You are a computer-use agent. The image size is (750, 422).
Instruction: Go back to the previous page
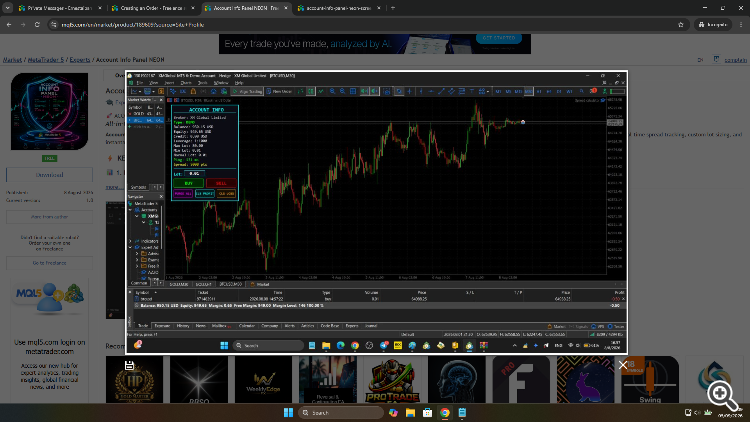(9, 24)
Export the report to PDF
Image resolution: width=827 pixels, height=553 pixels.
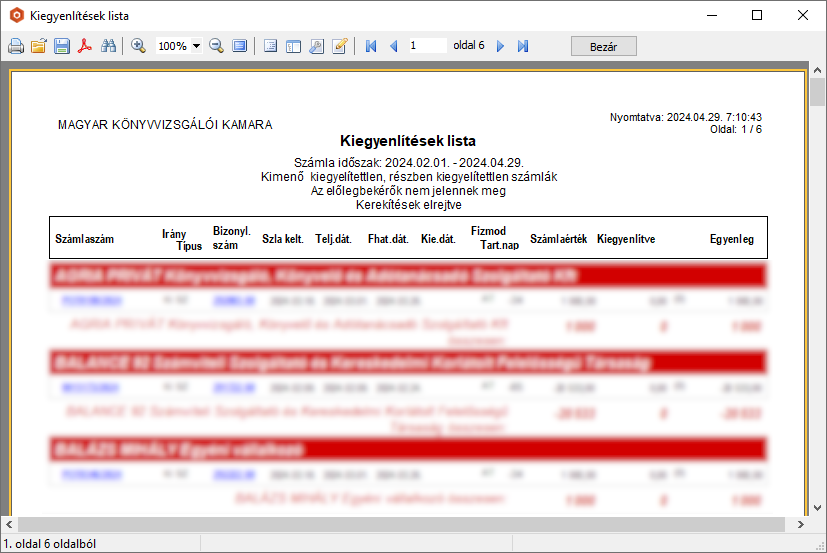click(x=86, y=46)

**Problem:**
Reproduce all of the data exactly, omitting each picture it holds.

**Solution:**
You are a computer-use agent. The image size is (750, 422).
Instruction: Go back to the previous page
(9, 24)
Export the report to PDF
Image resolution: width=827 pixels, height=553 pixels.
click(x=86, y=46)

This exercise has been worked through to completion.